Both banks are corporations. At all times material to the issues involved Geo. E. Pfeifle was the cashier and managing officer of the Security Bank, defendant. Under date of November 25, 1924, said Pfeifle issued to plaintiff two certificates of deposit, one for $4,000 and the other for $5,000, on the regular form of the Security Bank, and delivered them to one Frank R. Beddow. These certificates have their inception in a fraudulent scheme of Pfeifle and Beddow, who conspired to issue certificates of deposit upon the regular forms then in use by the Security Bank and to negotiate them for their own use and benefit.
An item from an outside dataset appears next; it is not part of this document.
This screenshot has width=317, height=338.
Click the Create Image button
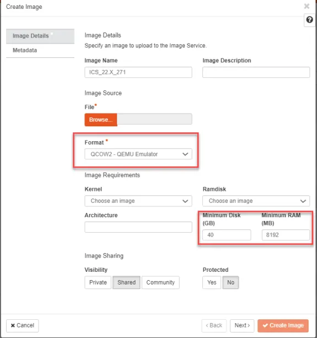click(x=283, y=325)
Beddow was in no way connected with the Security Bank as an officer, agent, or employee. Such certificates were to be made payable to the order of such persons as Beddow would designate, were to be delivered to Beddow or his representative for negotiation, no record was to be made in the books of the bank, and the bank was to receive no consideration therefor.

In furtherance of this scheme Pfeifle took from the vaults of the Security Bank the last-numbered pad of blank certificates of deposit, containing 100 blanks, and issued therefrom a number of false fraudulent, and fictitious certificates of deposit. The two certificates iq this suit are two of such false, fraudulent and fictitious certificates; others are involved in the cases of Citizens’ State Bank v. Security Bank (S. D.), 222 N. W. 932; Bank of Avon v. Smith (S. D.), 222 N. W. 936; Wieger v. Smith, Superintendent of Banks (S. D.), 222 N. W. 941; Robert B. Tripp v. Smith (S. D.), 222 N. W. 943; and Yankton College v. Smith (S. D.), 222 N. W. 946, opinions in which are filed simultaneously with this opinion.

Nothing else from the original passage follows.